[Travail demandé]
a. Réécrivez l'extrait sur John Neumeier de « John Neumeier est » jusqu'à « de multiples directions. » inclus, en mettant « alliage » à la place de « mélange ».
b. D'après l'extrait sur John Neumeier, qui dirige le Philharmonisches Staatsorchester Hamburg ?
c. Écrivez la suite de l'extrait sur le ballet de John Neumeier, à partir de l'endroit où il s'arrête.

-------- Extrait --------

John Neumeier est américain, et même si presque tout son travail est liée au Ballet de Hambourg, pour lequel il a écrit ses plus grands chefs-d’œuvre, il s’en souvient plus souvent qu’on ne croit : nombreuses créations sur les musiques de Bernstein, délicat Wondering sur les lyrics de Stephen Foster, et pour Tennessee Williams, Un tramway nommé désir. Un monde qu’il n’a pas oublié et qui le nourrit autant que son univers désormais germanique : mélange subtil, aigu qui a pris de multiples directions.
 
On avait revu il y a peu à Hambourg le fruité, spirituel et poétique Songe d’une Nuit d’été (1), souvenir d’un temps de jeunesse, Voici cette fois que le chorégraphe sort son outil le plus redoutable, son scalpel, qui lui permet d’explorer la gamme des passions humaines et surtout de leurs échecs, comme il le fit dans la Dame aux Camélias mais aussi dans tant d’autres pièces aussi théâtrales que chorégraphiques, de Sylvia, merveille à la française à Liliom ou Duse, ces dernières années. Octogénaire, veillant à tout, puisque costumes et décors ont été également imaginés par lui, il garde son regard de terrible analyste, tout en continuant d’inventer d’inoubliables figures gestuelles, des ensembles où la correspondance des lignes fait accéder aux tourments de l’âme humaine. Sans jamais aucune performance gratuite. Et avec Tennessee Williams, qui berça sa jeunesse, il a bien évidemment de quoi explorer, renifler la souffrance la plus animale, même si le terme ne lui convient pas, car tout en témoignant d’une finesse psychologique digne des plus grands metteurs en scène, Neumeier demeure avant tout un intellectuel.
 
© Kiran West
 
Pas d’élans romantiques, pas de musique porteuse pour cette Ménagerie de verre, oppressant huis clos, mais le soutien dur, grinçant ou provocant, voire obsessionnel, de musiques américaines qu’il n’a pas choisies parmi les plus enchanteresses, de Charles Ives à Ned Rorem et Philip Glass et que Simon Hewett dirige avec une précision presque inquiétante à la tête du Philharmonisches Staatsorchester Hamburg. La pièce, majeure puisqu’elle marqua les grands débuts de l’auteur à Chicago en 1944, et continue d’être donnée partout, est ici cadrée dans quelques pans colorés de bleu, sèchement, durement. Un lit, une table, et surtout la petite console sur laquelle est posée la fameuse Ménagerie de mini-personnages de verre, dignes d’un marché de Noël.

-------- Données fournies --------

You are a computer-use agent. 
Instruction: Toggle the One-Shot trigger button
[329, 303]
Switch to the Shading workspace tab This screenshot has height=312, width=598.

--------

[Réponses par consigne]
a.
John Neumeier est américain, et même si presque tout son travail est liée au Ballet de Hambourg, pour lequel il a écrit ses plus grands chefs-d’œuvre, il s’en souvient plus souvent qu’on ne croit : nombreuses créations sur les musiques de Bernstein, délicat Wondering sur les lyrics de Stephen Foster, et pour Tennessee Williams, Un tramway nommé désir. Un monde qu’il n’a pas oublié et qui le nourrit autant que son univers désormais germanique : alliage subtil, aigu qui a pris de multiples directions.

b. Simon Hewett.

c.
Trois personnages se débattent dans cet enfermement : celle qui veut revivre, la mère, Amanda, celui qui veut vivre, le fils, Tom, et celle qui a peur de vivre , la fille, Laura Rose, boiteuse. Les tableaux s’enchaînent dans une sorte d’état second, suspendu, que ponctuent seulement les irruptions de girls endiablées et lamées, qui campent l’époque, les danses rythmées des prétendants rêvés et le tableau violent d’un bar où le jeune Tom ressent ses premiers émois, allumés par des garçons éméchés. Jusqu’à l’irruption dans leurs vies d’un sportif, Jim, qui arrache un moment la jeune fille infirme à son univers mirifique de cristal, tandis que la mère, dévorée par ses souvenirs amoureux, rumine sa solitude de femelle frustrée en tentant de séduire le garçon, alors qu’elle tente aussi de marier sa fille.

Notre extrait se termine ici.